Ladies and gentlemen, the results of the Knatolee's World DUCK LIMERICK CONTEST are in!
DRUM ROLL PLEASE!
The winners are:
F I R S T P L A C E
Pear Tree Log
An opera singer called Marty
Was invited to sing at Duck's party
Love blossomed, and died
When he took Duck aside
She learned that he was a castrati!
• • • • •
S E C O N D P L A C E
Little Blue Mouse
A big strapping drake did confess
That in secret he liked to cross-dress
He did it at night
Without any light
So his make-up was always a mess!
T H I R D P L A C E
Jams O' Donnell
• • • • •
A handsome Cairina moschata
did yearn for an inamorata
but a fatal attraction
and an over-reaction
means how he is duck chipolata
Congratulations Pear Tree Log, Little Blue Mouse and Jams O'Donnell! If you will email me your snail-mail addresses, I will send you your prizes. (Jams, I think I still have yours from when you won the Hen Haiku contest!)

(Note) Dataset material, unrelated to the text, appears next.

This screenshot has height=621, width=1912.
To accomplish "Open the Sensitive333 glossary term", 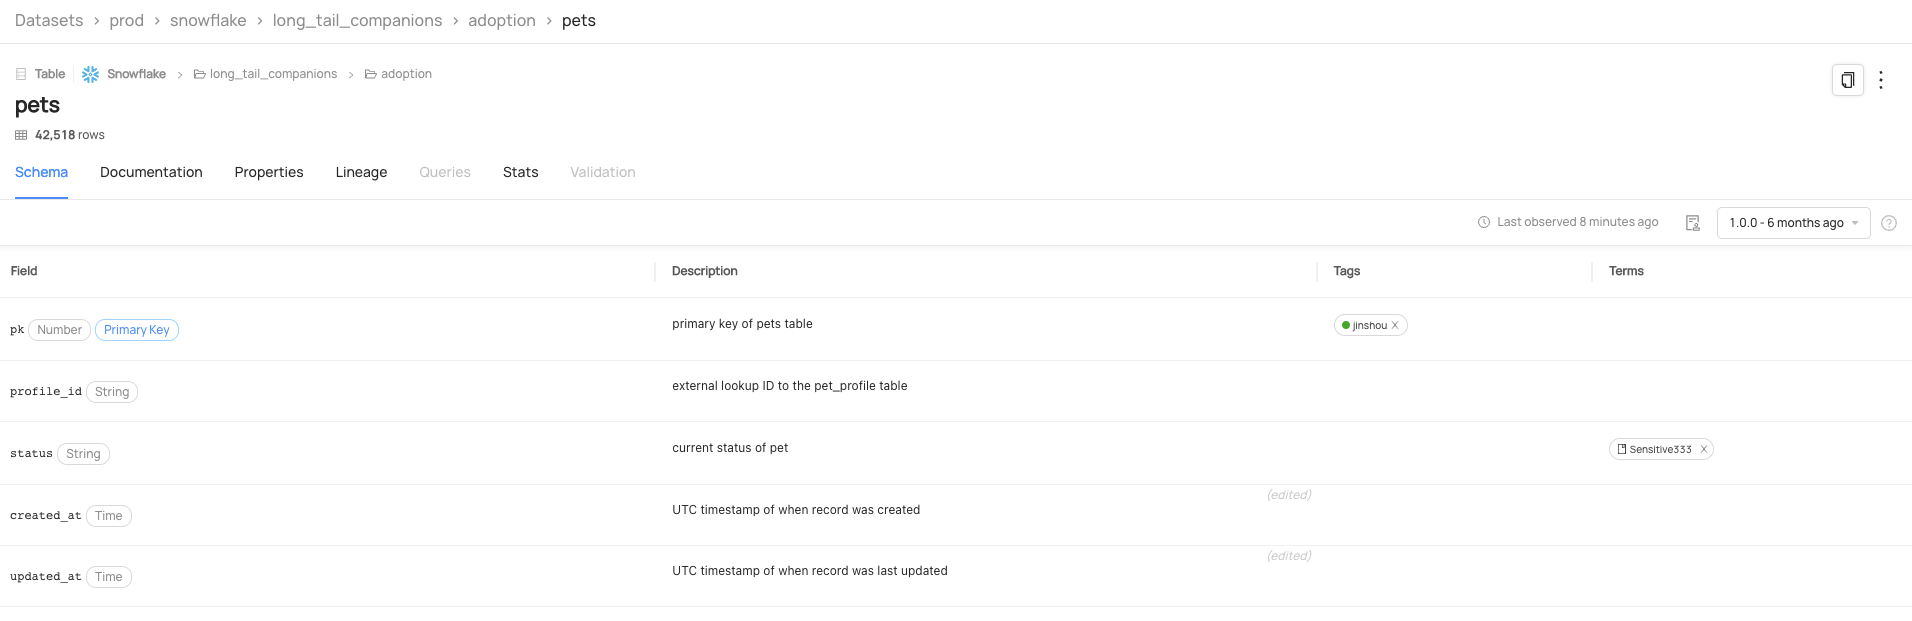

In addition, Pear Tree Log has also won the honour of naming one of the new boy or girl ducklings! Let me know if you want to name a boy or a girl, and when I am sure of their sexes, I will show you pics and you can choose which duckling you want to name. If you want to name one after yourself, go right ahead. :)
The judging was contentious and spirited, and as soon as I have some time to edit the 20 minutes of raw footage, I will have a very amusing video to post for you all. Thanks for all the fantastic submissions!
There are some HONOURABLE MENTIONS as well:
Is Hollywood lacking in pluck?
They spend millions on movies that suck
So why don't they give me
The ultimate turkey
A sequel to Howard the Duck!
In this contest I'm bound to partake
Some wondrous wise poem create
While ducks are the topic
I'm slightly myopic
Is their Patron Saint Francis Drake?
By Nance at Mature Landscaping (and one of my personal favourites!):
There once was a duck with portfolio
Who despaired at the Dow Jones imbroglio.
He cried, "If I buy stocks
from the Sachs and the Kochs,
Does it mean that I , too, have no soul-io?
And Cognitive Dissenter gets the Bleeding Feather Award because she wrote a great limerick about the duckling cannibalism nonsense that went on last year:
Hannibal Duck had no teeth
Said "Thee how my pinfeather bleedth."
Amy said, "You taste nice!"
And he yelled, "Jethuth Chritht!
Thomebody call the po-leeth!"
To top it all off, Ronna baked the most magnificent duck cake for the occasion:
Inside it was checkerboard chocolate and vanilla. WOW!!
If you want to see more of her amazing cakes, visit and like her Ronna's Cakebook page.
Thank you everybody for the fantastic poetry and big congrats to all the winners!